• _Consigne 1_
D'après le texte extrait, quelle ville est évoquée comme autre option possible que Paris ?

---- Texte extrait

Merci pour les belles photos de cette nature qui réconcilie avec un peut-être de l’Homme.
Paris reste souvent la seule alternative pour des prises en charges efficaces et sereines.
Bravo pour le jardinage! C’est quelque chose qui m’appelle de plus en plus, je n’y connais rien mais j’ai l’impression que ce contact à la terre m’apporterait un nouvel équilibre.
Belle semaine et au plaisir.
Merci de tes mots <3 J’essaye de conserver cet équilibre, si précaire. Pour ne pas profondément déprimer sur ce qui se profile..
Finalement il y aura peut-être Nîmes de possible, mais il est vrai que bien souvent la meilleure prise en charge reste sur Paris.
C’est très puissant, les mains dans la terre, très apaisant. Tu me diras si tu te tournes toi aussi vers le jardin ?
Douce semaine à toi 🙂
Je lis dans le désordre et en retard, mais je lis, j’adore lire ce journal, la lumière qui se dépose ici et là. (J’ignorais tout du possible lien privilégié entre autisme et transidentité — l’impression qu’il y a tant à creuser, qu’on en sait si peu sur les méandres de nos cerveaux…)
J’ai moi aussi du retard chez toi, j’essaye de rattraper ^^ Je suis ravie que le format te plaise, j’y prends vraiment goût (même si contrairement à toi, je les poste vraiment n’importe quand, oups).
(oh oui, encore beaucoup à creuser..!)

--------
---- Lignes de données

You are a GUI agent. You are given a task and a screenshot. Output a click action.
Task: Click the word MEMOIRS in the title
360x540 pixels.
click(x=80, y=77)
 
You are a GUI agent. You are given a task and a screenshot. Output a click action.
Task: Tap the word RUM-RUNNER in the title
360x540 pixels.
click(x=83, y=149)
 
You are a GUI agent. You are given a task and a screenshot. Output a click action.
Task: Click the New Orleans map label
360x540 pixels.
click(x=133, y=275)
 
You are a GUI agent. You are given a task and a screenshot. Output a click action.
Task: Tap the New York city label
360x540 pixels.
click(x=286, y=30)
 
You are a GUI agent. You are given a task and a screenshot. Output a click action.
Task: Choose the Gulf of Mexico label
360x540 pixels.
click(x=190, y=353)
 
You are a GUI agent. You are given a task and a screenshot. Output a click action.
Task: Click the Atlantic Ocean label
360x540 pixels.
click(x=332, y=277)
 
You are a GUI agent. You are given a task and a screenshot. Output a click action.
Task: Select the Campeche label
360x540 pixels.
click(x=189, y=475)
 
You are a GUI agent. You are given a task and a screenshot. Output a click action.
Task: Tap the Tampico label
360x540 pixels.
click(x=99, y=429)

--------

• _Consigne 2_
Reproduisez à l'identique toutes les lignes de données ci-dessus, de la première à la dernière.

• _Réponse attendue 1_
Nîmes.

• _Réponse attendue 2_
You are a GUI agent. You are given a task and a screenshot. Output a click action.
Task: Click the word MEMOIRS in the title
360x540 pixels.
click(x=80, y=77)
 
You are a GUI agent. You are given a task and a screenshot. Output a click action.
Task: Tap the word RUM-RUNNER in the title
360x540 pixels.
click(x=83, y=149)
 
You are a GUI agent. You are given a task and a screenshot. Output a click action.
Task: Click the New Orleans map label
360x540 pixels.
click(x=133, y=275)
 
You are a GUI agent. You are given a task and a screenshot. Output a click action.
Task: Tap the New York city label
360x540 pixels.
click(x=286, y=30)
 
You are a GUI agent. You are given a task and a screenshot. Output a click action.
Task: Choose the Gulf of Mexico label
360x540 pixels.
click(x=190, y=353)
 
You are a GUI agent. You are given a task and a screenshot. Output a click action.
Task: Click the Atlantic Ocean label
360x540 pixels.
click(x=332, y=277)
 
You are a GUI agent. You are given a task and a screenshot. Output a click action.
Task: Select the Campeche label
360x540 pixels.
click(x=189, y=475)
 
You are a GUI agent. You are given a task and a screenshot. Output a click action.
Task: Tap the Tampico label
360x540 pixels.
click(x=99, y=429)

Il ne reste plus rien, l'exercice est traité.